The following is a transcription of Dr. Deshpande’s spoken story.
What is wrong with me? I’ve been doing this for 25 years. Why am I so scared now? That’s what I’m thinking as I drive to the hospital during the early part of the pandemic, March, April 2020. I am at the hospital’s parking garage, and there is a BIG sign: “Health care heroes work here!”
Hero? I don’t feel like one! I feel exactly like a chicken, entering the hospital.
I start my day seeing patients. And soon, there is a call from the ER: “Dr. Deshpande, we have a patient, for you to admit, with COVID. COVID pneumonia needing a lot of oxygen.” OK, I dress up, not the runway kind of dress up! Dress-up is “redefined” as N95, face shield, and scrubs, gown, gloves, no ring, and fear. I go down to the ER, see the patient, do what I can, hope for the best, and then get out and start scrubbing my hands like never before, as if I’m a big-time surgeon, when in reality, I’m just an ordinary medical doctor. And I look in the mirror. Is that me?! My face personifies anxiety. I have seen Wuhan and Italy. I don’t know, I don’t know, how much COVID we are going to get.
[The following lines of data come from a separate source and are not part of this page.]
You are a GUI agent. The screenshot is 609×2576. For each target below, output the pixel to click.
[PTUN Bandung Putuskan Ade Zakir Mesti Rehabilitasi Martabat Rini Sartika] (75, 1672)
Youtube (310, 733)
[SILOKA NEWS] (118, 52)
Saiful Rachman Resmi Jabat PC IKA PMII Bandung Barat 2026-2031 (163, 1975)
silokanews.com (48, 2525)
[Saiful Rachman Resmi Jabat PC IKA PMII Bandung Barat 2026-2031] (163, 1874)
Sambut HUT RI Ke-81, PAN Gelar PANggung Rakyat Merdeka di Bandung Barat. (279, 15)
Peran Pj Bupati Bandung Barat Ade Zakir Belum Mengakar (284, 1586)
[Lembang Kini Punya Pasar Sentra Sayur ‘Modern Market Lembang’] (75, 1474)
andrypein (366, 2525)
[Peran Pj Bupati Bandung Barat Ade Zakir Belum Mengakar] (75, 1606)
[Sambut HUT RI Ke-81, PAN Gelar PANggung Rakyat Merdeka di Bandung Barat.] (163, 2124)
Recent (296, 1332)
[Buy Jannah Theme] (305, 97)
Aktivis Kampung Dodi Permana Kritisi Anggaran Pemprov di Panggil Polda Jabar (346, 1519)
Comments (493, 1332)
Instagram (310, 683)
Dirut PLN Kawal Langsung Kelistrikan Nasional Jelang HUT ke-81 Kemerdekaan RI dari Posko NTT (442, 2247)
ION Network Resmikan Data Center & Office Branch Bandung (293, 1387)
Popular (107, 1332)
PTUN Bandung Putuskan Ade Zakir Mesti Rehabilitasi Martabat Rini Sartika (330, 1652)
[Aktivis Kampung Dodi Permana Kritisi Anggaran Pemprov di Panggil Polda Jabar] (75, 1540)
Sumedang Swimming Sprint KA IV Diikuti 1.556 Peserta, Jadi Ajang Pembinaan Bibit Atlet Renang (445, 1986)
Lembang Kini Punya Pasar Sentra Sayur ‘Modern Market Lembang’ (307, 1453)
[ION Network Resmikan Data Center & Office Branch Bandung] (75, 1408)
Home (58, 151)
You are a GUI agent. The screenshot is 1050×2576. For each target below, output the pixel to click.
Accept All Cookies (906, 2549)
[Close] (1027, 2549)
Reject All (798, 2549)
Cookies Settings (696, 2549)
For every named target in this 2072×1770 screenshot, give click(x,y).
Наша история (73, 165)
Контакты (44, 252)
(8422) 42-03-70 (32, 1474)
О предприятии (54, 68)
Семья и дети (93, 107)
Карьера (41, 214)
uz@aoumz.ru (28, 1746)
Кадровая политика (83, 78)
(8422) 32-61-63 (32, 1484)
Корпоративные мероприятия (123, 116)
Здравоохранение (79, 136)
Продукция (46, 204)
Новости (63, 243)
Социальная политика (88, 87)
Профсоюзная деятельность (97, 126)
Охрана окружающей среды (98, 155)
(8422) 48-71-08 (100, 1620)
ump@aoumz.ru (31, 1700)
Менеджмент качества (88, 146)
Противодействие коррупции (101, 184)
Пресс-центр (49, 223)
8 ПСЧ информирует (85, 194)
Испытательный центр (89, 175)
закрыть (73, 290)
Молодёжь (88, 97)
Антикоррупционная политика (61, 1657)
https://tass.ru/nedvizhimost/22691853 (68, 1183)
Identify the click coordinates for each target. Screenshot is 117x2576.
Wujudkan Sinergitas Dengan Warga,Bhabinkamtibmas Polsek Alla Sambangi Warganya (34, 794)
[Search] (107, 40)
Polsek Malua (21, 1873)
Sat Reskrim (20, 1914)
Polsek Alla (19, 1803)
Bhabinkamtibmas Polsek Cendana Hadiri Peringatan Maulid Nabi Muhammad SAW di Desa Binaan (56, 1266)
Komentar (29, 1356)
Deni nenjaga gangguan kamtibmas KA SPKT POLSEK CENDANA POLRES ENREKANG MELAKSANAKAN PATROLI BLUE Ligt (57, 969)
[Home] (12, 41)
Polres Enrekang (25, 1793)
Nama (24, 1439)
I don’t know how many are going to die. I do know I can do nothing about it. Not a thing.
Feeling pretty helpless, I start driving back home, and that is when I break down, and tears start coming down uncontrollably.
I’m home, I call out to my husband, to our daughter, “Stay away from me please,” and jump in the shower and continue to weep alone.
I WANT to feel better. So I start thinking of the “feel good” things said to me during the day. Like the son, I call. His mom is under my care. He can’t come to see her, COVID times! And so I call him every day and give him the ups and the downs, and today is not such a good day for his mom. And as worried as HE is for his mom, he says, “Thank you for all you do!” And, “Bless your kind heart!”
“Bless your kind heart,” I say these words out loud 5 times, as if I’m meditating, as if it’s gonna help me “feel better,” as if it’s gonna help me “find my silver lining,” but it doesn’t, and I wonder if I ever will find it? And I realize this is it! This is what they call burnout!
Next day, I am back in the hospital, feeling exactly like a chicken! And I realize I haven’t called my folks for a couple of days now, my momma, my daddy, they are in their 80s, they are cooped up in an apartment in India, in this town rampant with COVID, kind of like the Wuhan of India. So I call, and I say, “Momma, I wanna come see you, it’s been over a year!” and then, you know, I should ask, I live far far far away. I AM the oldest daughter, so I should ask, “How are YOU Momma; how is your knee; how is that neuropathy in your legs; CAN YOU WALK? And how are you managing?” But instead, what comes out of this baby’s mouth is, “I’m scared Momma, I AM so so scared!” And my Momma goes, “You are strong, you are brave, you are my hero! And, you are needed there, you don’t come, you don’t come see us right now!”
And, with those trembling words of my momma, I know I’m no chicken, I know, I am a hero in my momma’s eyes! And if that’s not a help to me, you tell me what will?
Swapna Deshpande is an internal medicine physician.